Again, Mr. Gedeon's claim lacks specificity. He alleges very little in the way of “[f]acts including time, place, persons, and circumstances.” Townsend, 478 F.2d at 1074. Putting aside Mr. Gedeon's legal conclusions as to the requirements imposed on his motions practice by the Federal Rules of Criminal Procedure or the Local Rules of this district, the Court is left to examine the following allegation in its § 144 analysis: the Court did not approve of the way Mr. Gedeon filed motions in his criminal case and told Mr. Gedeon that such filing was improper.

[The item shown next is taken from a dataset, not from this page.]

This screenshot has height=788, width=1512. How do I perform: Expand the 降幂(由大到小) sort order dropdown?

Without further factual assertions, this hardly supports an allegation that the Court has deep-seated antagonism toward Mr. Gedeon. District courts often consider filings improper where litigants are attempting to engage in ‘ ‘hybrid” pro se and counseled representation because defendants do “not have a constitutional right to choreograph special appearances by counsel.” McKaskle v. Wiggins, 465 U.S. 168, 183 (1984). Therefore, courts act within their authority when limiting, or entirely disregarding, defendants' pro se filings submitted while such defendants are represented by counsel. United States v. D 'Amario, 268 Fed.Appx. 179,180 (3d Cir. 2008); United States v. Jones, 832 F, Supp. 2d 519, 533 (E.D. Pa. 2011). Therefore, these allegations also fail to constitute a successful attack on the Court's ability to continue to sit in Mr. Gedeon's civil proceeding.

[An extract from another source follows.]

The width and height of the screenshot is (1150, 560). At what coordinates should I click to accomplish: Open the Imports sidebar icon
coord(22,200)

Third, and as he noted in his previous motion for recusal, Mr. Gedeon takes issue with the fact that the Court “specified] [his] criminal charges” in a short footnote in the the Court's October 12,2022 memorandum, Pl.'s Second Mot. for Recusal at ECF 2. While Mr. Gedeon concedes that his “status as a pretrial detainee may be relevant to [his civil] suit,” he “see[s] no reason to specify [his] criminal charge[s].” Pl.'s Second Mot. for Recusal at ECF 2.
Once again, Mr. Gedeon's allegations on this point fail for lack of specificity. Mr. Gedeon does not aver that the Court misstated the charges for which he is presently detained. Nor does he suggest that the Court improperly disclosed information that is not a matter of public record. The Court's brief footnoted, and indisputably accurate, recounting of Mr. Gedeon's pending criminal charges, viewed from the perspective of a reasonable person, displays no ingrained antagonism. This allegation does not mandate that the Court recuse itself from further proceedings in this matter.
Fourth, the remainder of Mr. Gedeon's motion to recuse takes umbrage with the Court's determination that certain of the claims set forth in his complaint must be dismissed with prejudice, and he may not reassert claims that have been so dismissed. See Oct. 12, 2022 Order ¶¶ 6, 8, 11. To reiterate the Court's note to Mr. Gedeon in its memorandum opinion resolving his first motion to recuse, it is a core tenet of this judicial system that judicial rulings believed by a defendant to contain legal defects “are proper grounds for appeal, not for recusal.” Liteky, 510 U.S. at 555. Mr. Gedeon certainly has a right to appeal this matter at the appropriate time. But for now, the Court continues to have a duty to sit in Mr. Gedeon's proceedings and remains confident in its ability to render fair, unbiased judgments.
Conclusion
Once again, Mr. Gedeon has failed to show that recusal is warranted in this matter, this time pursuant to the analysis required by 28 U.S.C. § 144. For the foregoing reasons, the Court denies Mr. Gedeon's Second Motion for Recusal. An appropriate order follows.